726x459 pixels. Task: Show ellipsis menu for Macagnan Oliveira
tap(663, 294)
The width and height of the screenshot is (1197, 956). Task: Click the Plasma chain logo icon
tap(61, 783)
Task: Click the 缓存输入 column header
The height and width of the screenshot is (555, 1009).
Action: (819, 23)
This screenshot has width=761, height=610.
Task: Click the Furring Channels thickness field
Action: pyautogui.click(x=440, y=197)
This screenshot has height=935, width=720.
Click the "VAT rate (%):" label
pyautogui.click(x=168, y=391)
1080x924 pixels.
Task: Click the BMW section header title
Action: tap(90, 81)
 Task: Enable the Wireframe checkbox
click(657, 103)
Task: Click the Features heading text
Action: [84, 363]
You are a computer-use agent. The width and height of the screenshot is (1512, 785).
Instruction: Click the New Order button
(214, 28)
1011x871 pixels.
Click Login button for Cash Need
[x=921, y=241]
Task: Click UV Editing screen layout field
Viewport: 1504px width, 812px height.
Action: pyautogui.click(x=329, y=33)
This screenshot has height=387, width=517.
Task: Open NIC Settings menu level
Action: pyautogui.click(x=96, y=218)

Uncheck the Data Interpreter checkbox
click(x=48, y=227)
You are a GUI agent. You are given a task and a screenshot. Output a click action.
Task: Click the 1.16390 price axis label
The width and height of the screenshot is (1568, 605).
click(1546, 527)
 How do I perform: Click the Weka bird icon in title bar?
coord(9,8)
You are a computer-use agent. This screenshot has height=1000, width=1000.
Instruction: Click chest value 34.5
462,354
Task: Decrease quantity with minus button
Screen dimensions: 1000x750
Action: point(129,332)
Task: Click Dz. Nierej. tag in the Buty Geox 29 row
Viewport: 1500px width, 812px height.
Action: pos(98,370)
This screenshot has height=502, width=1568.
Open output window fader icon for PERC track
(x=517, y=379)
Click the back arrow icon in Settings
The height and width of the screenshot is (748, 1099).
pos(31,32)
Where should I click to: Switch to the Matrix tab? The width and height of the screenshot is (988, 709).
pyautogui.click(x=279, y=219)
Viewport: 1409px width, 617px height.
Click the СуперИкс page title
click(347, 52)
..........
*REQUIRED WORK*. One line above contains "The height and width of the screenshot is (748, 1099).". Output that line and each one after it, word for word, and nothing else.

*WRITTEN RESPONSE*.
The height and width of the screenshot is (748, 1099).
pos(31,32)
Where should I click to: Switch to the Matrix tab? The width and height of the screenshot is (988, 709).
pyautogui.click(x=279, y=219)
Viewport: 1409px width, 617px height.
Click the СуперИкс page title
click(347, 52)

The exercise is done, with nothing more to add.